Seçilmiş bölüm.
★ ★ ★ ★ ★

Tarihin Arka Odası'nın Kapılarını Açalım Mı?
Tarihi gerçekleri konuşalım istiyorum bugün...
Politik kimliklerimizden sıyrılıp, merhamet duygularımızı bırakıp, olanları olduğu haliyle görmeye çalışalım....Tarihin dilencilerine değil, satıcılarına hiç değil, sadece kendi aklımıza, muhakeme kabiliyetlerimize kulak verelim...
Tarihin arka odalarına girip örümcek ağlarını temizleyelim, açalım pencereleri çıksın naftalin kokusu!
Tarihi kendi çıkarlarına göre tahrif eden, kamufle eden, yer yer yumuşatan, bazen eksik kalanı uyduran, evet uyduran! tüm tarihçi geçinenlere hep bir ağızdan soralım;
Gerçek nedir?
Bilimsel bir çalışmada ya da herhangi bir kitapta, roman, hikâye değilse yazılan, delillere, rapor, evrak, günlük her türlü bilgiye yani sadece gerçeklere bağlı kalmak zorunluluk değil midir?
Alıntı yapılan kaynağın belirtilmesi yetmez, o alıntının birebir aynı olması gerekmez mi? Alıntıyı tahrif etmek bilime saygısızlık, okuyucuya haksızlık, topluma düşmanlık değil mi?
İşinize gelmediği için doğruyu yazmazsanız, paralel bir gerçeklik evreni oluşturursunuz.
Yazdıklarınız ne tam doğru ne tam yanlıştır, araya ustalıkla gizlenmiştir kancalar... Bu paralel evrende, kancalarınızla istediğiniz tarafa tutunmak, tarihi mevduata dönüştürmek, algılar oluşturmak artık çocuk oyuncağıdır !!!

★ ★ ★ ★ ★

Yönergeler.
1. Listede "Viewport: 1456px width, 819px" ifadesini içeren satırdan "(x=860, y=196)" ifadesini içeren satıra kadar, bu iki satır da dahil olmak üzere, satırları aynen yazdırın.
2. Tarihin çarpıtılması üzerine yazılmış metnin devamını, kaldığı yerden başlayarak getirin.
Metin ile liste birbirinden farklı kaynaklardan alınmıştır.

★ ★ ★ ★ ★

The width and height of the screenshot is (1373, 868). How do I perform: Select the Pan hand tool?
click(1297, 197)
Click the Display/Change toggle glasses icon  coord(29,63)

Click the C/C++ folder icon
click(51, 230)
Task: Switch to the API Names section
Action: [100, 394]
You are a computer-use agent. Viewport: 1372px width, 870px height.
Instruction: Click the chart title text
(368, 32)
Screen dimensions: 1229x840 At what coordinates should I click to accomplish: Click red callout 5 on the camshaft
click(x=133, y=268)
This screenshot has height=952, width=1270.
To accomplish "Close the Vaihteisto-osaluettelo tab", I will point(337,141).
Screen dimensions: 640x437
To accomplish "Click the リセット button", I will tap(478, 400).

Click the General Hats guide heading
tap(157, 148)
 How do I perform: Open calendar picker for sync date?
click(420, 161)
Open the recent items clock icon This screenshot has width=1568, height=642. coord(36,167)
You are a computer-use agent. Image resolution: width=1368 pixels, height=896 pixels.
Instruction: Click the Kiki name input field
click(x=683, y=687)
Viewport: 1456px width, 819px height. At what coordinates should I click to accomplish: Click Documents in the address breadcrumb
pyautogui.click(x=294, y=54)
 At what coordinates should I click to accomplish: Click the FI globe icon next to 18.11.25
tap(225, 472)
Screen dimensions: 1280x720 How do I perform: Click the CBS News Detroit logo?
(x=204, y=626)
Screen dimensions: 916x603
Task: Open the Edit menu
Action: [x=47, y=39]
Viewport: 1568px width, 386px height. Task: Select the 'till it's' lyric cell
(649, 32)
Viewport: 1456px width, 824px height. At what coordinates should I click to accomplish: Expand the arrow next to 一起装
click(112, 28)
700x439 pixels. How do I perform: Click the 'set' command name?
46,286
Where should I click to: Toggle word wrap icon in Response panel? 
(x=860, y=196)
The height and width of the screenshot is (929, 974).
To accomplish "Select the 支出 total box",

★ ★ ★ ★ ★

Alıştırma yanıtları.
1.
Viewport: 1456px width, 819px height. At what coordinates should I click to accomplish: Click Documents in the address breadcrumb
pyautogui.click(x=294, y=54)
 At what coordinates should I click to accomplish: Click the FI globe icon next to 18.11.25
tap(225, 472)
Screen dimensions: 1280x720 How do I perform: Click the CBS News Detroit logo?
(x=204, y=626)
Screen dimensions: 916x603
Task: Open the Edit menu
Action: [x=47, y=39]
Viewport: 1568px width, 386px height. Task: Select the 'till it's' lyric cell
(649, 32)
Viewport: 1456px width, 824px height. At what coordinates should I click to accomplish: Expand the arrow next to 一起装
click(112, 28)
700x439 pixels. How do I perform: Click the 'set' command name?
46,286
Where should I click to: Toggle word wrap icon in Response panel? 
(x=860, y=196)

2.
Çok uzak değil yakın geçmişin eldeki tüm kanıtlara rağmen bu kadar çarpıtılması değil midir geçmişin düğümleri etrafında çizdiğimiz fasit dairelerin sebebi?
Nasıl bu kadar emin olabiliyorsun sorusu aklınıza gelmiş olabilir, hemen açıklayayım;
Bizim millet okumayı sevmez derler bilirsiniz...
Okusanız da siz kimsiniz o kadar kalın kitapları okuyacak?
Bir tuhaflık olduğunu düşündüğü konu hakkında yerli yabancı kaynakları tarayacak?
Yeni sorular türetip tarihin o sıkı sıkıya kapalı pencereli odalarına dalıp, çapraz okumayla ortalığın tozunu attıracak değil mi?
Köşelerinde minder kedisi rahatlığında yayılır ahkâm keserler, kimse bozamaz huzurlarını nasılsa, paralel evren öyle güçlüdür ki sesiniz varsa bile duyulmaz gürültülerinden!
Kişisel merakım benim araştırmak, soru sormak aslında...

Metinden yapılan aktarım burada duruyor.